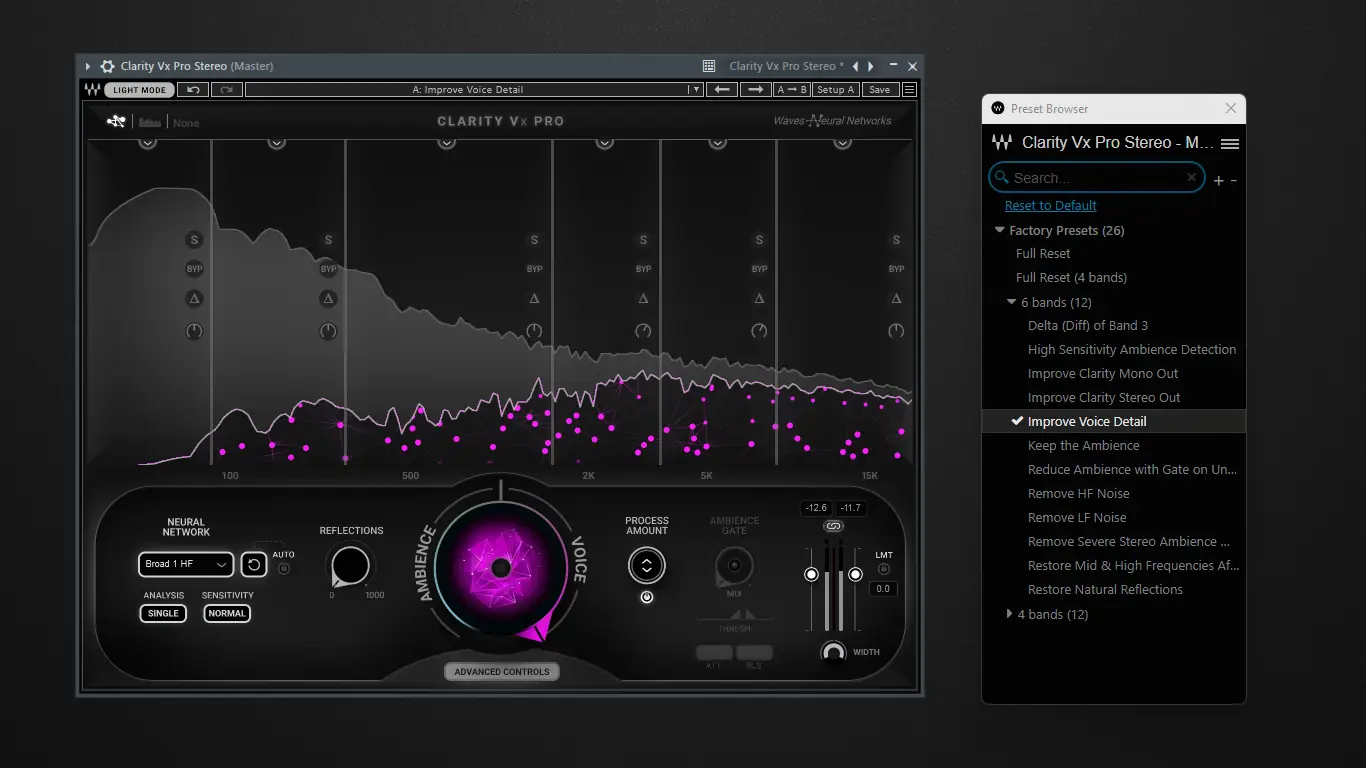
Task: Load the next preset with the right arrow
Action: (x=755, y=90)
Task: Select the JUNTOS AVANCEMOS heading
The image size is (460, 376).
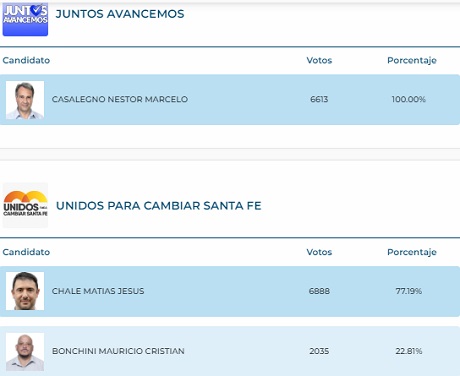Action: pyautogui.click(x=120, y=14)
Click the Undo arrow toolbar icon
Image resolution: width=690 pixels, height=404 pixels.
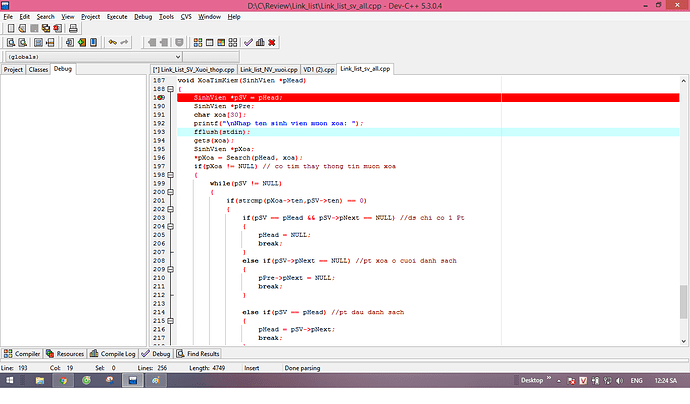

### Work to complete
Lines from the one containing "The image size is (460, 376)." through the final line of the entries above are to be retyped exactly, with every picture left out.

### Result below
The image size is (460, 376).
Action: pyautogui.click(x=120, y=14)
Click the Undo arrow toolbar icon
Image resolution: width=690 pixels, height=404 pixels.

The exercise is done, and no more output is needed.